The Dream Builders: Ten Stories

The Dream Builders, is Oindrila Mukherjee’s debut novel. It received a lot of attention when booksellers like Barnes and Noble and Powell’s selected it as one of the most anticipated debuts of 2023. It also was featured by literary webzines like Electric Literature.

Mukherjee is a Creative Writing professor at Grand Valley State University in Michigan. She sets her novel in the fictional town of Hrishipur, a suburb of New Delhi, which is clearly modeled after Gurgaon, a sprawling extension of Delhi. Hrishipur, the hub of a real estate boom, is the locus of the newfangled prosperity of India’s success in the global capitalist economy.

The novel is narrated from the point of view of ten residents of Hrishipur It novel offers glimpses of contemporary urban India from the perspectives of characters occupying the extreme ends of the class spectrum. After ten chapters named after the characters, the novel returns to the perspective of Hrishipur, the city. It finally ends with that of Maneka, the character who resembles the author in her profession of a Creative Writing professor returning to India for a summer visit.

The Dream Builders: Robbed of Dreams

If Maneka represents the returning expatriate, her classmate Ramona epitomizes the elite of Indian society who never had any reason to leave to seek better opportunities abroad. Cushioned by the privilege of family connections and wealth, Ramona has reigned as the queen of her exclusive school set. Conversely, Maneka has always felt her tenuous place in this crowd, in her childhood and even after acquiring the credentials of professional academic success in the U.S.

This state of not belonging is exacerbated by Maneka’s father’s loss of his old home in Kolkata and the loss of the dream of owning a flat in Hrishipur. A predatory scam by the real estate company has robbed him of his savings without delivering an apartment, leaving him and other old people to the vagaries of slow litigation.

In the world of Hrishipur, this state of precarity is not confined to the middle class residents like Samiran and his daughter Maneka. It is a pervasive reality haunting everybody – even Salil and Ramona. At the beginning they seem to be at the peak of financial success, celebrating an imminent move to a new flat in Trump Towers, but soon appear to have financial woes of their own. Samir’s start-up wine business not doing very well. Another character Jessica, is besieged by the financial demands made on her by her family and her ailing mother. She has a catering business but also must work as a high-end escort to stay financially afloat.
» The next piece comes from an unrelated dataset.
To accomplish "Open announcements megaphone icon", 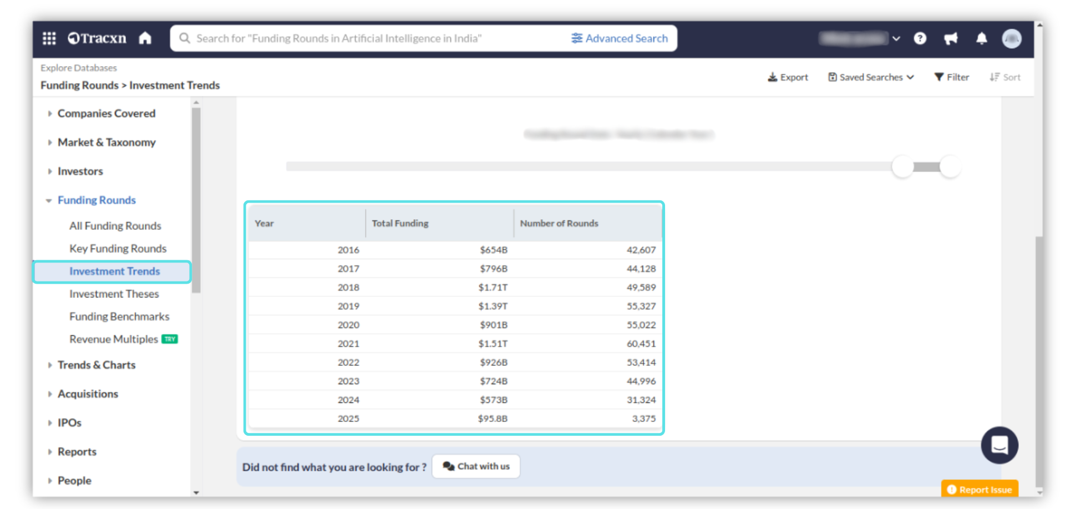I will tap(951, 38).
Surviving Rivalries in Real Estate

At the other end of the spectrum, Pinky’s financial condition is far more precarious. Her shoulder pain makes it impossible to continue her work as a masseuse at a boutique salon. Her husband is an alcoholic surviving on itinerant construction work.  This precarity forces Pinky’s son to seek the friendship and work opportunities bestowed by the electrician Gopal, becoming fatally enmeshed in an arson plot.

The world of high stakes real estate and the inevitable rivalries between local and international companies become embroiled with the desperation of the city’s migrant laboring class, eking out a meager life servicing the elite residents.
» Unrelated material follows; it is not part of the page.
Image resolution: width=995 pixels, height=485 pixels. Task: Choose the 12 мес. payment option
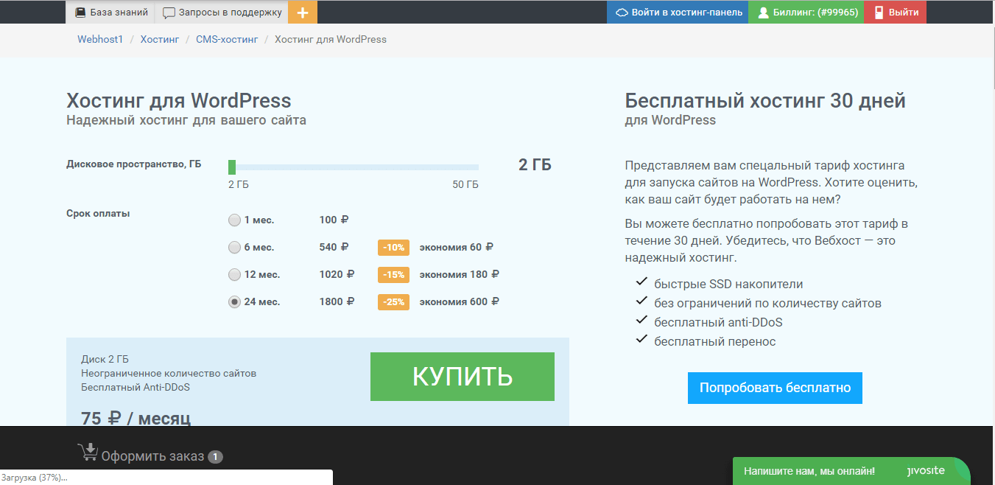(234, 274)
The fragility of the real estate boom parallels the fragile grasp some of the elite residents have on their own mental health. Ramona, outwardly the most successful and privileged of this set, is reeling from a pregnancy loss and the disintegration of her marriage. In the end, Maneka who has always envied her, feels a sense of relief not to be in her place and to have the option of going back to her predictable college town life.

Through the course of the summer, Maneka realizes the end of her romantic relationship with a colleague. But, she is able to rekindle bonds with her father, which had attenuated after the death of her mother. Even though we feel Maneka’s alienation in Hrishipur, by the end of the novel, that is not her own unique destiny, but a condition of most of the city’s residents. Her father is planning to return to his native Kolkata as Maneka prepares her journey back to the U.S.

Socio-Economic in Gaps in 21st Century India

Mukherjee captures brilliantly a glimpse of the yawning socio-economic gaps in twenty-first century India. Behind the façade of glamor of construction and buildings resembling the west, the condition defining most Indians is one of precarity. There is a consistent dehumanization of the urban poor and the lack of acknowledgment of the losses of their lives and suffering.

More chillingly, Mukherjee exposes the peculiar nexus between high finance and corporate wheeling and dealing with elements of the criminal underground. Hrishipur is an oppressive suffocating place and at the end various characters are happy to escape it.

The novel seems to ask the question: how long is it till all of India becomes a version of Hrishipur?

The Dream Builders by Oindrila Mukherjee
Portland OR: Tin House, 2023.

Lopamudra Basu is a professor of English and Philosophy and Chair of the Literature Committee at the University of Wisconsin-Stout, Wisconsin's Polytechnic University.